医者をしている夫婦が田舎町に引っ越してくる。田舎なのだが、大型トレーラーが家の前を走る。娘のペットである猫が轢かれ死んでしまうが、不憫に思った向かいに住む老人がペットの墓地に埋葬し、医者の娘には死んだことを知らせていない。翌朝、死んだはずの猫が蘇っているが、おとなしかった性格とは異なり、荒々しい猫となっていた。

本当の不幸はこの後。今度は幼い息子がトレーラーに惹かれて死んでしまう。妻も本人もその悲しみは拭いきれない。向かいの老人にあのペット用の墓地を使うのは駄目だと諌められるが、その静止を振り切って埋葬している墓地から息子の遺体を運び出し、ペット用の墓地に埋める。

不思議な力がある土地で死者を生き返らせる事ができるが、姿形はもとのままでも人格は全く異なって蘇ってしまう。
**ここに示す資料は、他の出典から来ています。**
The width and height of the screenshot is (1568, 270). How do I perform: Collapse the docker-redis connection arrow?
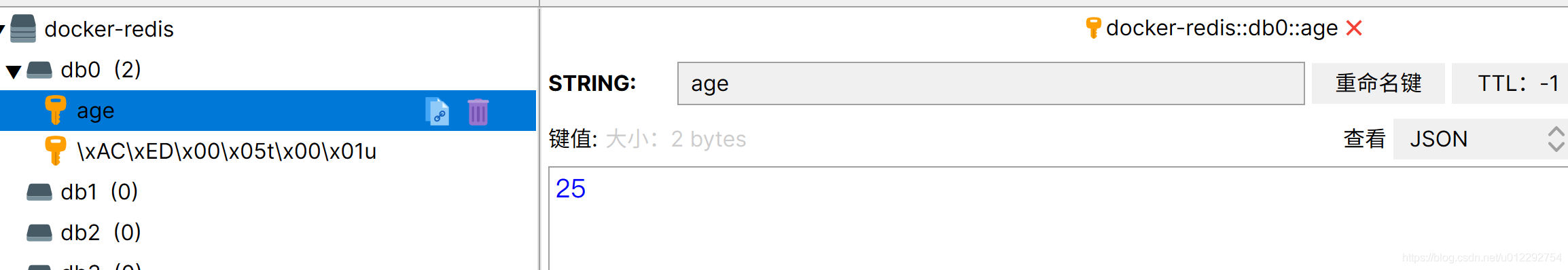pos(2,29)
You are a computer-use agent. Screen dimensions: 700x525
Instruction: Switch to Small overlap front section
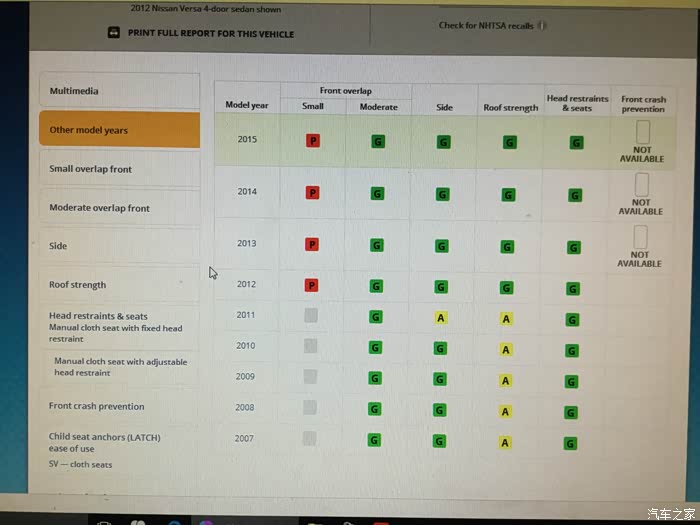coord(118,169)
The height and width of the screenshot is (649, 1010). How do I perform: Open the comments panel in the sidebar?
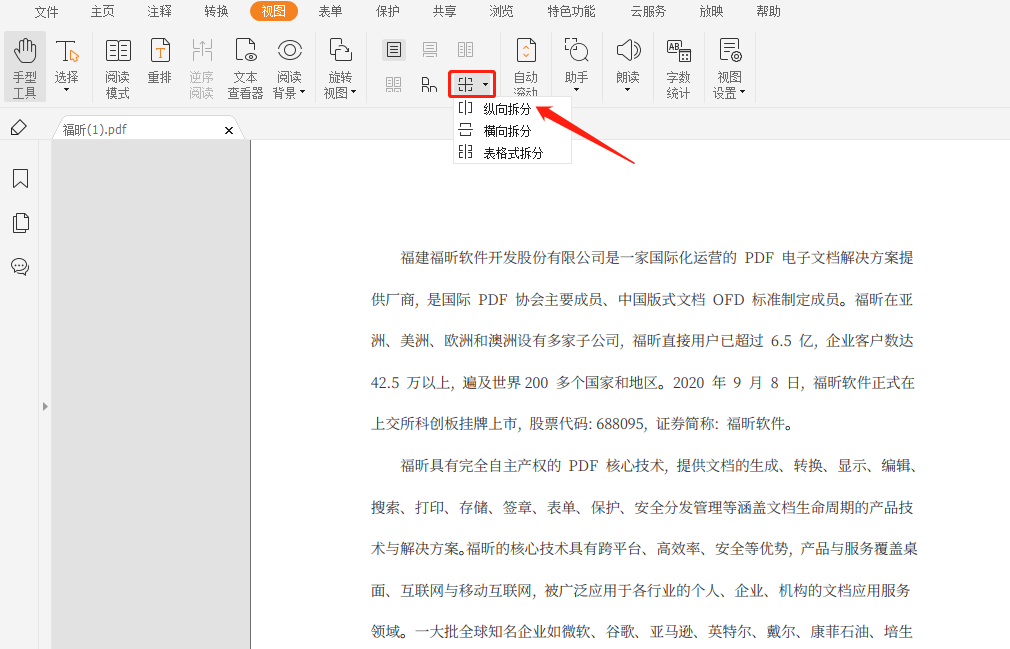pos(21,267)
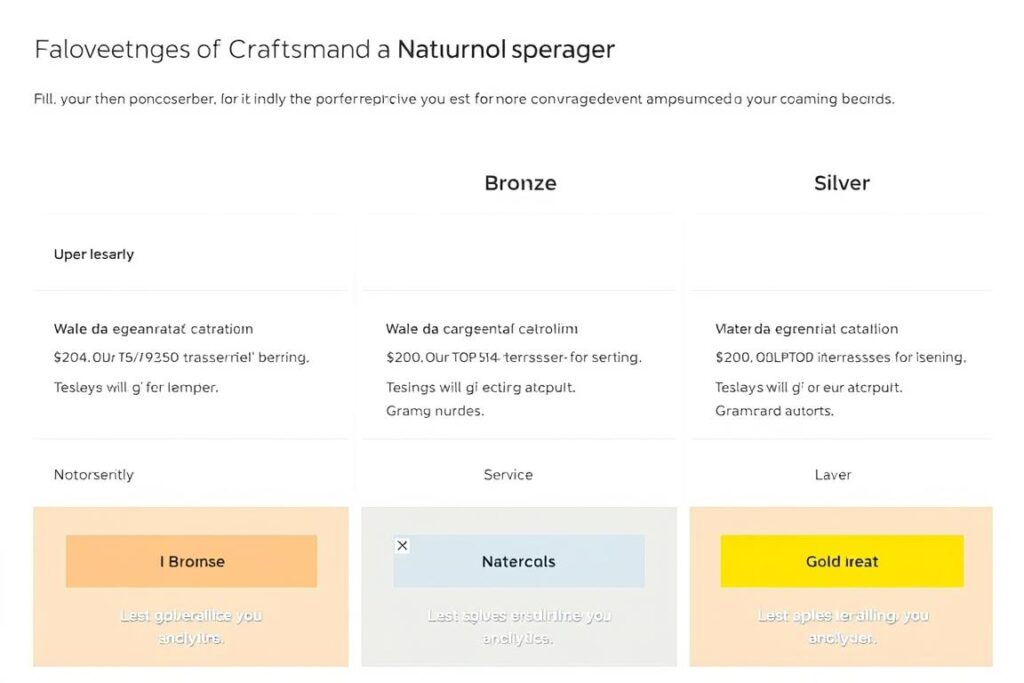Click the subtitle paragraph starting with "Fill. your then"

point(464,100)
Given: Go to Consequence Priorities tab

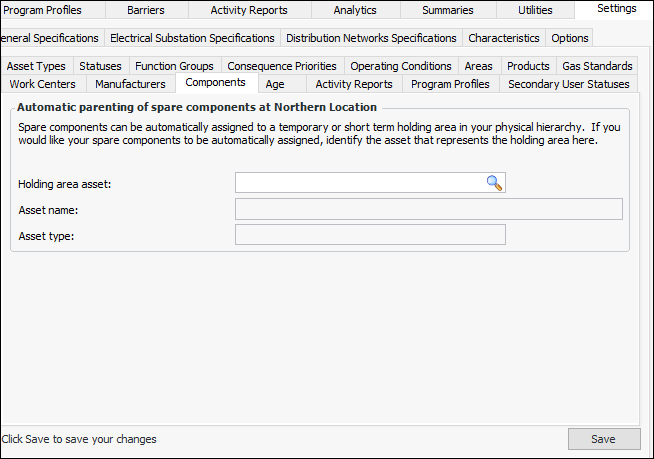Looking at the screenshot, I should (282, 66).
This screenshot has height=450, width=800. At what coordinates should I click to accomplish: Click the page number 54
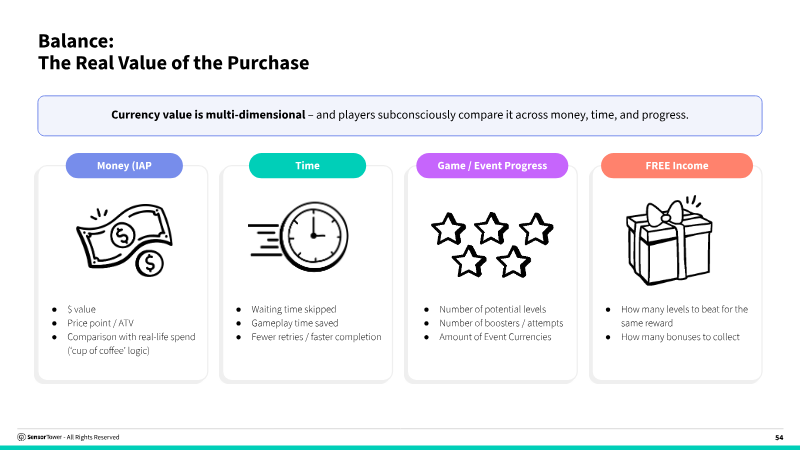point(779,437)
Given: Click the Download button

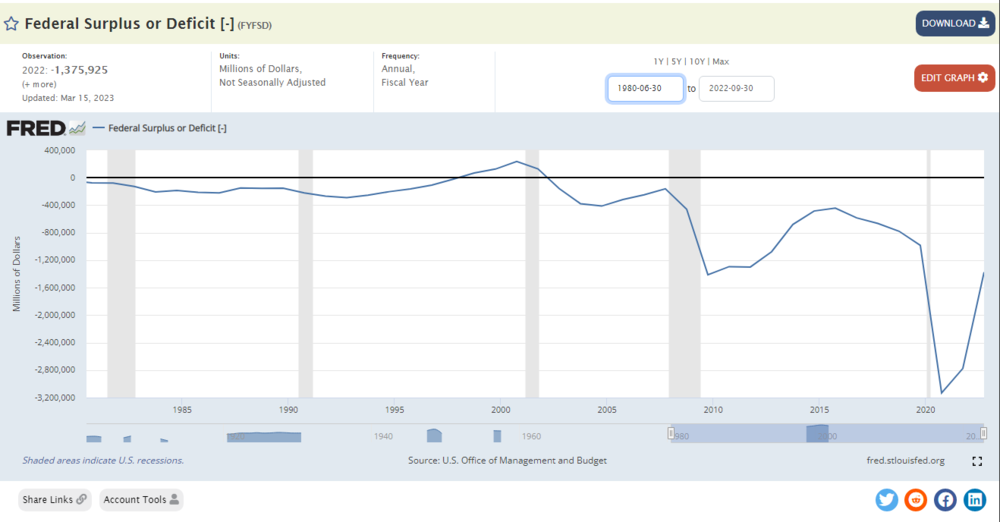Looking at the screenshot, I should pos(955,23).
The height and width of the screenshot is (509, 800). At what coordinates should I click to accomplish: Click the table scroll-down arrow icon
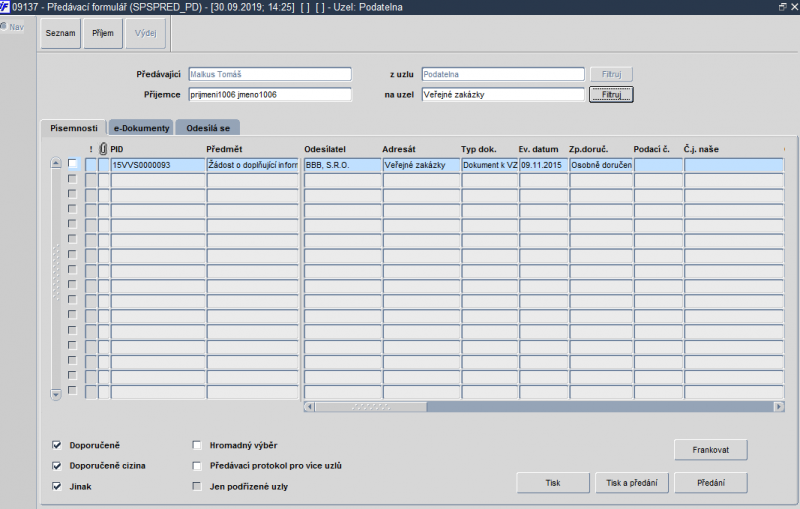pyautogui.click(x=56, y=394)
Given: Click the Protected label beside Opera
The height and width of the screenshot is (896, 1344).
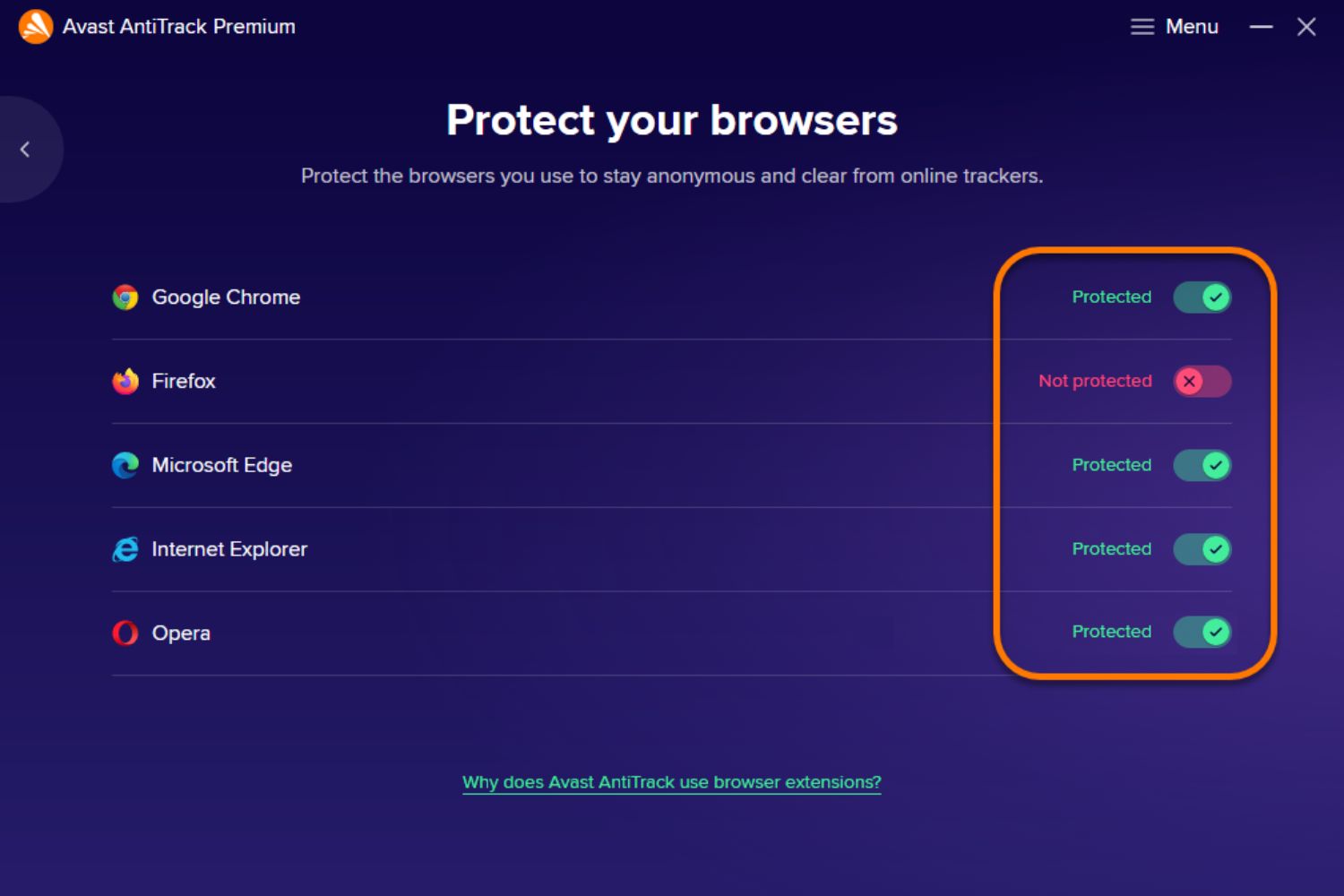Looking at the screenshot, I should [x=1111, y=632].
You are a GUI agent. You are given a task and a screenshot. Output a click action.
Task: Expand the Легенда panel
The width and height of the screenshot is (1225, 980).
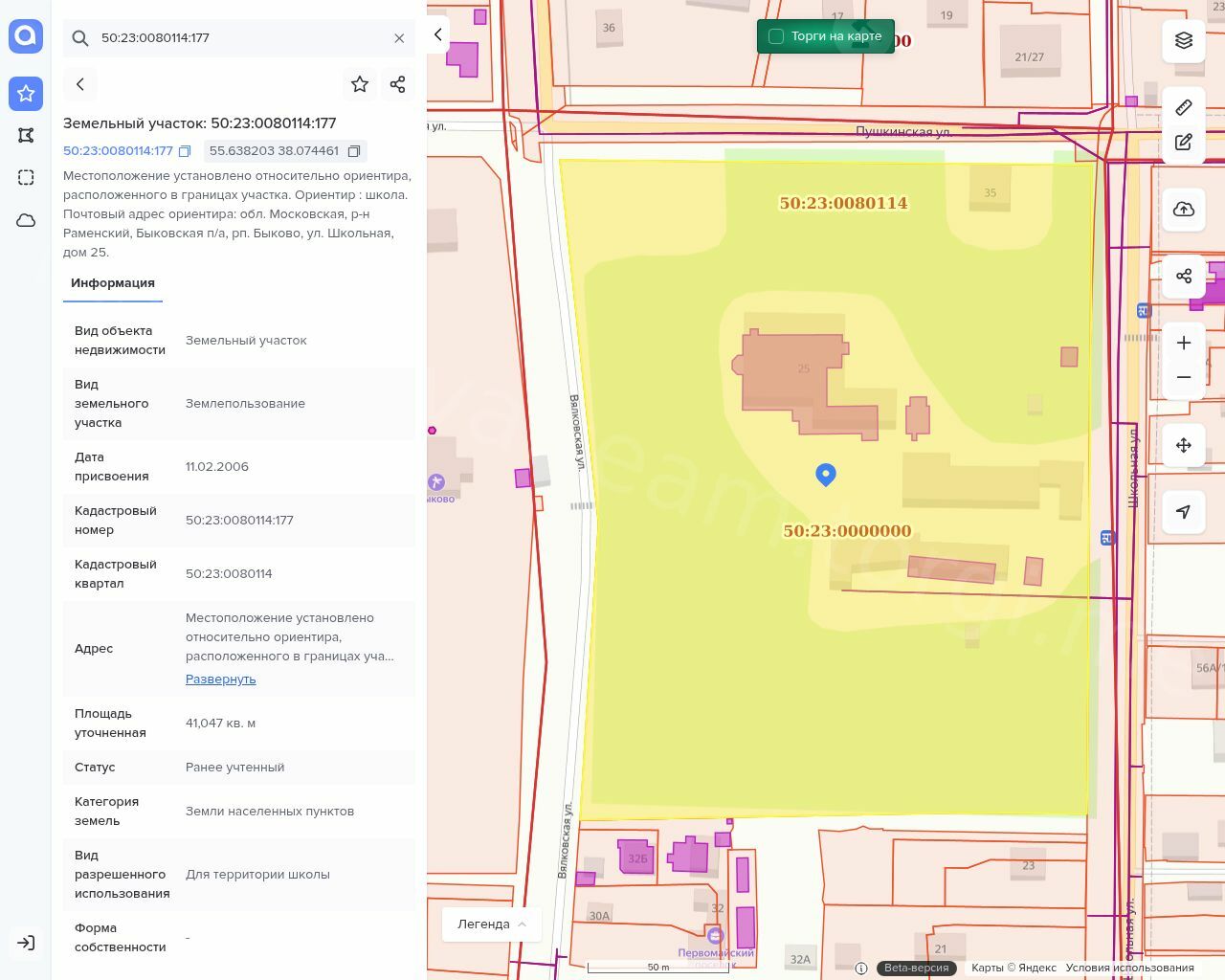pos(492,924)
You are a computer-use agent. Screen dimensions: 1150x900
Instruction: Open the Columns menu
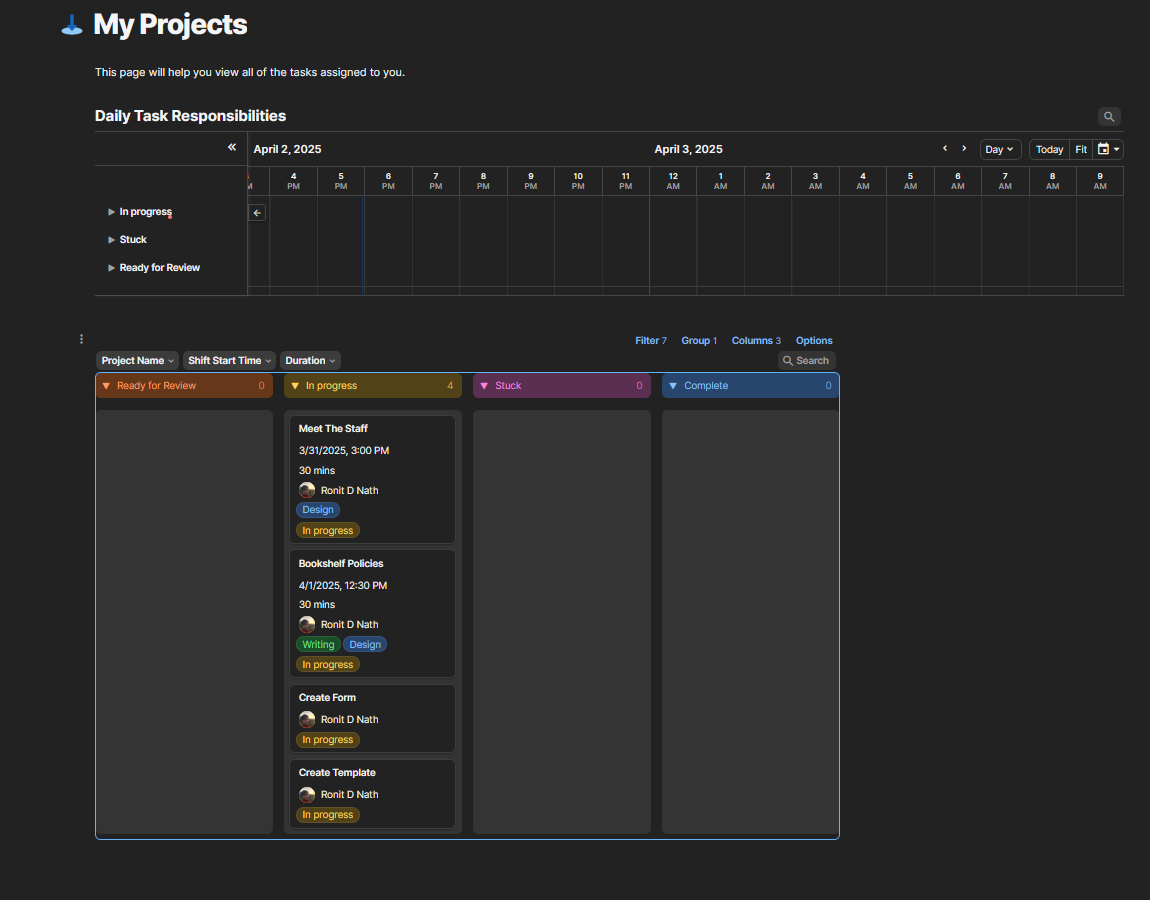(756, 341)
過去にも同じ過ちを犯したものがいて、その不幸は語り尽くすことができないほどの事件であったらしい。そんな禁忌を犯してでも我が子を生き返らせたい気持ちはわかるが、映画ではそのあたりの狂気をうまく描いている。

そして蘇った幼い息子。見た目はそのままだが、性格は凶暴そのもの。医者である父親のカバンからメスを盗み出し、里帰りしていた母親が戻ったところに襲いかかり殺害する。続けて向かいの老人を殺し、父親に電話をする。 「ママと遊んでいた。向かいのおじさんとも遊んだよ。今度はパパと遊びたいな」

医者である父親は息子の姿をした別物であることを悟る。毒薬を入れた注射器を幼い息子に挿して殺害し、家に火を放つ。殺された妻の遺体を抱きかかえ、息子はうまく行かなかったのは死後時間が経過していたからで、妻は殺されたばかりだから今度は大丈夫だとうそぶくシーンでエンディングを迎える。

エンディングも気味が悪いが、おさなく、可愛らしい息子が悪魔としか思えないような所業が残酷、そして父親の手にかかって死んでいくシーンも残酷。恐怖と悲しさとがないまぜになったような、感情の持って行き場のないような映画。